begin Given entries
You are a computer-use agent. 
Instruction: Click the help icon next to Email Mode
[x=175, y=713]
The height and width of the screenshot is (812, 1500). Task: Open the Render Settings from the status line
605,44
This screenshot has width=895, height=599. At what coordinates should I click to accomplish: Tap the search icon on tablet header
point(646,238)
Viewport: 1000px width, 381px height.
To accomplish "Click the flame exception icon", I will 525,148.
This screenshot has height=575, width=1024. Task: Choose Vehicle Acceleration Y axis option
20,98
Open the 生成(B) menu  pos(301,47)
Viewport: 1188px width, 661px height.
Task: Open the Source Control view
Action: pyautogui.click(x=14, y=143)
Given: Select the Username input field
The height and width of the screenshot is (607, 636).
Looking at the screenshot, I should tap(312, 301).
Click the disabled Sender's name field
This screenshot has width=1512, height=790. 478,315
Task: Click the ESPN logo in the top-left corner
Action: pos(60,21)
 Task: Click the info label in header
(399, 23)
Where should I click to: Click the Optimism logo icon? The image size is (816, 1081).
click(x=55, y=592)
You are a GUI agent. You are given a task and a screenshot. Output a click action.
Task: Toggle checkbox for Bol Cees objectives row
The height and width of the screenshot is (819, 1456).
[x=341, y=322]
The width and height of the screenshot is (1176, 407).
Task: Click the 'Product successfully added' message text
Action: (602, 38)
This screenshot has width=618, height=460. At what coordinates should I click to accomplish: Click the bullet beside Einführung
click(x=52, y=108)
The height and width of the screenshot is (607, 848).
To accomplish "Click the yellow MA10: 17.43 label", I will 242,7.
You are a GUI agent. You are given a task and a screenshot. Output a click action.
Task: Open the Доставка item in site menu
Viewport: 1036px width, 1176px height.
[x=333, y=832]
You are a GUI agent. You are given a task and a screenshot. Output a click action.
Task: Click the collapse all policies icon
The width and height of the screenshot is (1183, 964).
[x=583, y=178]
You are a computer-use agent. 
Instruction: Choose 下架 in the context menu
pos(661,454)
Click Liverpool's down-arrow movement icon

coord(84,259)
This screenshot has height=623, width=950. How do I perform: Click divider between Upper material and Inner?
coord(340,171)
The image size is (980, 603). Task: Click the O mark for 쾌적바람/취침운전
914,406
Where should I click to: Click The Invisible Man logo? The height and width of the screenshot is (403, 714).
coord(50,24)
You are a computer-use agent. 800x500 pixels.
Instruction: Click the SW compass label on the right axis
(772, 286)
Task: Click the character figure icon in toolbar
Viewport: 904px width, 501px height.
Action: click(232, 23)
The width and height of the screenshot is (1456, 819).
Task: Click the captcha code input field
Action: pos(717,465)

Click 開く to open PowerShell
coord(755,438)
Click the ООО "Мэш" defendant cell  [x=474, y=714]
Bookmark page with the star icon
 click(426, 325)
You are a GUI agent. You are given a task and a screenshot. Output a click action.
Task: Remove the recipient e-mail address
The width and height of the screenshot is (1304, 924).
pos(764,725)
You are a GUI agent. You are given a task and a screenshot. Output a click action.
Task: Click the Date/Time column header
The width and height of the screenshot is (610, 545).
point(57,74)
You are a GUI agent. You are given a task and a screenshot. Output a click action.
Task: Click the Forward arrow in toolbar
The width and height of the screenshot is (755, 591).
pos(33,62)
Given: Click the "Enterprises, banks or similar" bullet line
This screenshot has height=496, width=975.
end Given entries
Short exercise
Format the records from the line with "Where should I click to: Click the Optimism" up to and including the line with "click(x=55, y=592)" as a JSON list of strings, one string per line, leaving out blank lines.

Problem solution
[
  "Where should I click to: Click the Optimism logo icon? The image size is (816, 1081).",
  "click(x=55, y=592)"
]